PETALING JAYA: “The real heroes are Malaysians who help each other irrespective of race, religion or background.”
That was how Zairul Annuar Mohd Zin described a group of Chinese residents from Kampung Pelawan, Perak, who came out in the dead of night to help guide stranded Malay travellers make their way back to Kuala Lumpur after the Hari Raya festivities.
It was close to 10pm but the villagers mobilised and they even brought out a backhoe and repaired the dirt road so it was passable to cars.
“They could have not bothered about us and slept through the night.
“Instead, the residents organised themselves into small groups to help us make our way out of the oil palm plantation,” he said when contacted by The Star yesterday.
“I was very touched by their gesture,” he said.
Zairul, 46, said he was going back to Kuala Lumpur with his wife and 17-year-old son after spending two days at the Lost World theme park in Tambun near Ipoh for the Raya holidays.
They left Ipoh at about 7.30pm but got stuck in a traffic jam along the highway near Simpang Pulai and decided to rely on Google Maps to navigate away from the gridlock.
“The map led us to an unpaved road through an oil palm plantation in Ladang Bikam but then there was a dead end.
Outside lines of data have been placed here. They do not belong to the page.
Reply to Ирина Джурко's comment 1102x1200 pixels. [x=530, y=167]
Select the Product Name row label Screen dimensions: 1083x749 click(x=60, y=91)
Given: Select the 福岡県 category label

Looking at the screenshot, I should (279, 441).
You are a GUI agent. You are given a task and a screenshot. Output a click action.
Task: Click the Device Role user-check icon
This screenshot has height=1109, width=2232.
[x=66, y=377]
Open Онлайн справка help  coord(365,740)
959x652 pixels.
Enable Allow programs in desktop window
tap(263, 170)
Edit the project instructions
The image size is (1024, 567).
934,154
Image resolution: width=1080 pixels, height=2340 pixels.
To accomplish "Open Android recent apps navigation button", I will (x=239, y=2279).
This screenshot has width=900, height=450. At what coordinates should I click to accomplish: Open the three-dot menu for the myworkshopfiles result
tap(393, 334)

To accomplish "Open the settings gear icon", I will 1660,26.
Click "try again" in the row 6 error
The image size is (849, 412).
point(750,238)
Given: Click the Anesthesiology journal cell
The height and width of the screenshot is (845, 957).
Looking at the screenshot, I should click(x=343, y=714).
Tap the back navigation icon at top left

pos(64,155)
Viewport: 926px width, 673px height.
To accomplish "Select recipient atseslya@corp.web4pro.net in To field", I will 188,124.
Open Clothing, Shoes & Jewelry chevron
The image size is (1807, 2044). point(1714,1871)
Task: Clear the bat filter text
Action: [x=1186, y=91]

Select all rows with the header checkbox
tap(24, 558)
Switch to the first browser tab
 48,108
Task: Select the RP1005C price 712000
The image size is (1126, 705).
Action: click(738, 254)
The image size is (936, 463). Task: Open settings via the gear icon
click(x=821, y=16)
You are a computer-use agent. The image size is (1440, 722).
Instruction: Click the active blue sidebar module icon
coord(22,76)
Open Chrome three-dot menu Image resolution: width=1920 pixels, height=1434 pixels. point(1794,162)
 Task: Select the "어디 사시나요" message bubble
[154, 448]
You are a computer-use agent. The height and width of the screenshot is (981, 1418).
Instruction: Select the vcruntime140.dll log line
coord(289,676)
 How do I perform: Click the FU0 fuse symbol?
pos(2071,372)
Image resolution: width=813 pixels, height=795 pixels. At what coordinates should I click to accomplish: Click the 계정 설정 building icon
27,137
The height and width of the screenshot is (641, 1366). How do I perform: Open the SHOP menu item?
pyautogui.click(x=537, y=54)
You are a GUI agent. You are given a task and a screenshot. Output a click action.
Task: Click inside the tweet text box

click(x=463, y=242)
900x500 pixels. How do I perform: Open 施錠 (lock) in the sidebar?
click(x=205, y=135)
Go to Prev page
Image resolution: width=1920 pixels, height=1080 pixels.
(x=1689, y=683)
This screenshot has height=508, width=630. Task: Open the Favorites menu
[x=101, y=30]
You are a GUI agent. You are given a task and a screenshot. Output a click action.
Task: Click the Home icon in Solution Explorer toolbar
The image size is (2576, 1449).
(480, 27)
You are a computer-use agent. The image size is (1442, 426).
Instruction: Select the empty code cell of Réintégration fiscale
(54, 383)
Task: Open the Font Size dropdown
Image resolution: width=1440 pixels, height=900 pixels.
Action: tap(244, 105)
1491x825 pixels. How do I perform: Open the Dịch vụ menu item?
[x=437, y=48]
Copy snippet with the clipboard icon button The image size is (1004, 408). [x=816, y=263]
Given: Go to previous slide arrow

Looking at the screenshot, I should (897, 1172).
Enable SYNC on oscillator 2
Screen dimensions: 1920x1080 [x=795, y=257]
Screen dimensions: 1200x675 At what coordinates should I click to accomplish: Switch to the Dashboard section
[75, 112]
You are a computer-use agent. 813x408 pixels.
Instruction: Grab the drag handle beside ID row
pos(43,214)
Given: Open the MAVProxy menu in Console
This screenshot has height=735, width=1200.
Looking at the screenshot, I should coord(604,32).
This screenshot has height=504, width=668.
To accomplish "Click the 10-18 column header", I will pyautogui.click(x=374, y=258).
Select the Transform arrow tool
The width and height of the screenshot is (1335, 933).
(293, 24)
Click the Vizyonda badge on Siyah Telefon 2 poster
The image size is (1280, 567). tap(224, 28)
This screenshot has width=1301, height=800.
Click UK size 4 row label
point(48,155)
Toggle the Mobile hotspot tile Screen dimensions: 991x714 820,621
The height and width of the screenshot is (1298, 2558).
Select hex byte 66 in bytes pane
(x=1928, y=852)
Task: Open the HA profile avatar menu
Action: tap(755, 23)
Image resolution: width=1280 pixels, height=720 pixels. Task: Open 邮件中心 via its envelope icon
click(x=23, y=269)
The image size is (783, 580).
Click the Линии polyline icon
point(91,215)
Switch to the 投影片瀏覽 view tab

We could see several cars turning back.
“I was disappointed and upset at the thought of going back onto the gridlocked highway,” he said.
However, to his surprise, several Chinese men came out to help repair the dirt road and guide the cars to the road back to Kuala Lumpur.
“I was so relieved,” he said, adding that some residents from the nearby small housing estate in the village also used their motorcycles to help guide cars out.
On why he decided to post his experience on social media, Zairul said he wanted to highlight the positive aspects about Malaysians.
“Most of us that were lost in the plantation that night were Malays and those that came to help were a group of Chinese villagers,”
“It is not something that happens every day. I wanted to show Malaysians that we can come together to help one another irrespective of race, religion and background.
“These are the real heroes,” he said.
Zairul, who was raised in Kelana Jaya in Selangor said he had come back from Indonesia on the second day of Hari Raya to visit his parents who are staying in Nilai, Negri Sembilan.
Zairul, a business consultant in Indonesia over the past decade, will be flying back to Jakarta tomorrow. But he will be taking the good memories of helpful Ladang Bikam villagers with him.